● **ASSIGNMENT**
Print this span of the material below exactly: the line with "Viewport: 699px width, 742px height.", the line with "You are a computer-use agent. Screen", and every line between them, but nothing else.

● **INPUT**

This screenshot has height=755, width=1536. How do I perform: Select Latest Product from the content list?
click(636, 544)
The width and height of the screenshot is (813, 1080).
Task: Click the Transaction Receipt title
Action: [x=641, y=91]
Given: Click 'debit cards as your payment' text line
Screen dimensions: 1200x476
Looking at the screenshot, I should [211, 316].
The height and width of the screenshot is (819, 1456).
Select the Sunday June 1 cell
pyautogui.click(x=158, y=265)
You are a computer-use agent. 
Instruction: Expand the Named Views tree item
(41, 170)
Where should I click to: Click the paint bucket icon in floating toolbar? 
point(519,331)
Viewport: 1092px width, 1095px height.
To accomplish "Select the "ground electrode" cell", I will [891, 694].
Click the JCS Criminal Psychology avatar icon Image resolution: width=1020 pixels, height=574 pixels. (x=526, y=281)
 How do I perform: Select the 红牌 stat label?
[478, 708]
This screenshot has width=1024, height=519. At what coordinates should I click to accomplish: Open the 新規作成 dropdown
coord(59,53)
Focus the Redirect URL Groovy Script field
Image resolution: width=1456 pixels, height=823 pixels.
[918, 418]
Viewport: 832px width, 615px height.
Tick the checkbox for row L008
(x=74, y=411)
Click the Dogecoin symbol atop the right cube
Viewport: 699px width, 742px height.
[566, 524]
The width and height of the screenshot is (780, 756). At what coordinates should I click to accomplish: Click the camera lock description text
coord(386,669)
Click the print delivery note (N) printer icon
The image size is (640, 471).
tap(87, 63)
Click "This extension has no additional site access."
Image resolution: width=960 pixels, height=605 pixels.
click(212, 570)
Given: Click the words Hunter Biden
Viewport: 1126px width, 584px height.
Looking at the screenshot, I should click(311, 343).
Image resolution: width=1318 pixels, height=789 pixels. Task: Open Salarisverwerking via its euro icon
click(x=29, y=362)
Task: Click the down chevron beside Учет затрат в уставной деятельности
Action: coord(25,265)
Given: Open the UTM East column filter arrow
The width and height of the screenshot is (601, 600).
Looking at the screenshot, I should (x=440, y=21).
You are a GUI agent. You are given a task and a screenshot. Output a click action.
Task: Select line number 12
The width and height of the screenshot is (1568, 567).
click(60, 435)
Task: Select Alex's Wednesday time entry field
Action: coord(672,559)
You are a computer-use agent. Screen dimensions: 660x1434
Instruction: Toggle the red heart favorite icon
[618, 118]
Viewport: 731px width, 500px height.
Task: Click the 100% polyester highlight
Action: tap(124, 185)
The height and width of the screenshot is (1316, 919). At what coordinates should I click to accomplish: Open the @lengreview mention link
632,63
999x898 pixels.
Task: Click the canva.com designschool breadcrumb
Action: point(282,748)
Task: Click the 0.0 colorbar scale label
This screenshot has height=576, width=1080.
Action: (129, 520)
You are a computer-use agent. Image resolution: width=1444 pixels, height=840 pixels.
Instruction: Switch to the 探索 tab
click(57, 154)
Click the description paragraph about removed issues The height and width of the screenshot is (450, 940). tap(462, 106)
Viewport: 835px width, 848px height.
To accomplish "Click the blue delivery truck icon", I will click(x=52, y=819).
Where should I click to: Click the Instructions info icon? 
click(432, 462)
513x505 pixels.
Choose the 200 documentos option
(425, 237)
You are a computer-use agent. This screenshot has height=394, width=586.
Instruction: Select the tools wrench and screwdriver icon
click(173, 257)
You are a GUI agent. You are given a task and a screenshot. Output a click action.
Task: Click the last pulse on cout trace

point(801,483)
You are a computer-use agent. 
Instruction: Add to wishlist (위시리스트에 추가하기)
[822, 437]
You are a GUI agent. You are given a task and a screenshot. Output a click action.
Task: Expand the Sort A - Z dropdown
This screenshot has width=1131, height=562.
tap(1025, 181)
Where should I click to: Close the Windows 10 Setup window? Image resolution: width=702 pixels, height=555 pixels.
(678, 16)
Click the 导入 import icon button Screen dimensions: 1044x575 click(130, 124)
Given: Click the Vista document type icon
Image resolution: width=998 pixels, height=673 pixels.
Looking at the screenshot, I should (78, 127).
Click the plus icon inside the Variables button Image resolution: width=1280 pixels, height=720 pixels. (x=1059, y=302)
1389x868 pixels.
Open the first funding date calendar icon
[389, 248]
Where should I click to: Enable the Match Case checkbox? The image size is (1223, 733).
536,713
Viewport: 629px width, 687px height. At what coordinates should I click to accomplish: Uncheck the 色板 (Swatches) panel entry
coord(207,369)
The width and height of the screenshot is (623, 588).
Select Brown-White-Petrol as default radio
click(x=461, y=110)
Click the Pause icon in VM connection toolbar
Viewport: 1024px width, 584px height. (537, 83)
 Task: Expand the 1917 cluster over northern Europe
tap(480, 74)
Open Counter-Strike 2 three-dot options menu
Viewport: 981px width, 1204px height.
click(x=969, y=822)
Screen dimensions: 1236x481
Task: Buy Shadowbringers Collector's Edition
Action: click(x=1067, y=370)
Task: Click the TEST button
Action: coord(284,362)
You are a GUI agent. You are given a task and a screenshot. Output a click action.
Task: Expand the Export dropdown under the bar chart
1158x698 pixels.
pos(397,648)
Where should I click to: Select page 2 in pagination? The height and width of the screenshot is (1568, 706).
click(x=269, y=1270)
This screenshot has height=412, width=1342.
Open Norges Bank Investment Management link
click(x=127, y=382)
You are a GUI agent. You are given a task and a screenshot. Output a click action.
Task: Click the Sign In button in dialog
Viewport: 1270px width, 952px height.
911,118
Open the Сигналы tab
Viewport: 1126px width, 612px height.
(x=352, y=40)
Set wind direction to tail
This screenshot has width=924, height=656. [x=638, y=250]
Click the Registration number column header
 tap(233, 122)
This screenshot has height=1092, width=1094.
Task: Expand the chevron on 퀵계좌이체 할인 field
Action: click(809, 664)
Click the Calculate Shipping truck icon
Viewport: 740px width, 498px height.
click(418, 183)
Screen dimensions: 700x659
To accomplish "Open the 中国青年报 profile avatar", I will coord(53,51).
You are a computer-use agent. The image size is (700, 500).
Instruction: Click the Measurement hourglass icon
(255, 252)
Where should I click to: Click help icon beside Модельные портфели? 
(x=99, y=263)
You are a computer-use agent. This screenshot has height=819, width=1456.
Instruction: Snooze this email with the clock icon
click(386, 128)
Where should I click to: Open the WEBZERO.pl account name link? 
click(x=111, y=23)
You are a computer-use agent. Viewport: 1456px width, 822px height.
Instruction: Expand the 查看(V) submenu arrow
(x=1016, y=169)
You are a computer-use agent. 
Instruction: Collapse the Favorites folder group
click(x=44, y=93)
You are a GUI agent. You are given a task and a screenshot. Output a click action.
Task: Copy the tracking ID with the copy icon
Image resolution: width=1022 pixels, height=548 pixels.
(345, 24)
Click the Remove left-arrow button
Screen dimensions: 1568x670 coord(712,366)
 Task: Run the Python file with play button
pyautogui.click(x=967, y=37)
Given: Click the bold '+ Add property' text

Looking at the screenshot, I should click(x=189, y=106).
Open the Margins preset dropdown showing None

● **RESPONSE TO THIS TASK**
Viewport: 699px width, 742px height.
[566, 524]
The width and height of the screenshot is (780, 756). At what coordinates should I click to accomplish: Click the camera lock description text
coord(386,669)
Click the print delivery note (N) printer icon
The image size is (640, 471).
tap(87, 63)
Click "This extension has no additional site access."
Image resolution: width=960 pixels, height=605 pixels.
click(212, 570)
Given: Click the words Hunter Biden
Viewport: 1126px width, 584px height.
Looking at the screenshot, I should click(311, 343).
Image resolution: width=1318 pixels, height=789 pixels. Task: Open Salarisverwerking via its euro icon
click(x=29, y=362)
Task: Click the down chevron beside Учет затрат в уставной деятельности
Action: coord(25,265)
Given: Open the UTM East column filter arrow
The width and height of the screenshot is (601, 600).
Looking at the screenshot, I should (x=440, y=21).
You are a GUI agent. You are given a task and a screenshot. Output a click action.
Task: Select line number 12
The width and height of the screenshot is (1568, 567).
click(60, 435)
Task: Select Alex's Wednesday time entry field
Action: coord(672,559)
You are a computer-use agent. Screen dimensions: 660x1434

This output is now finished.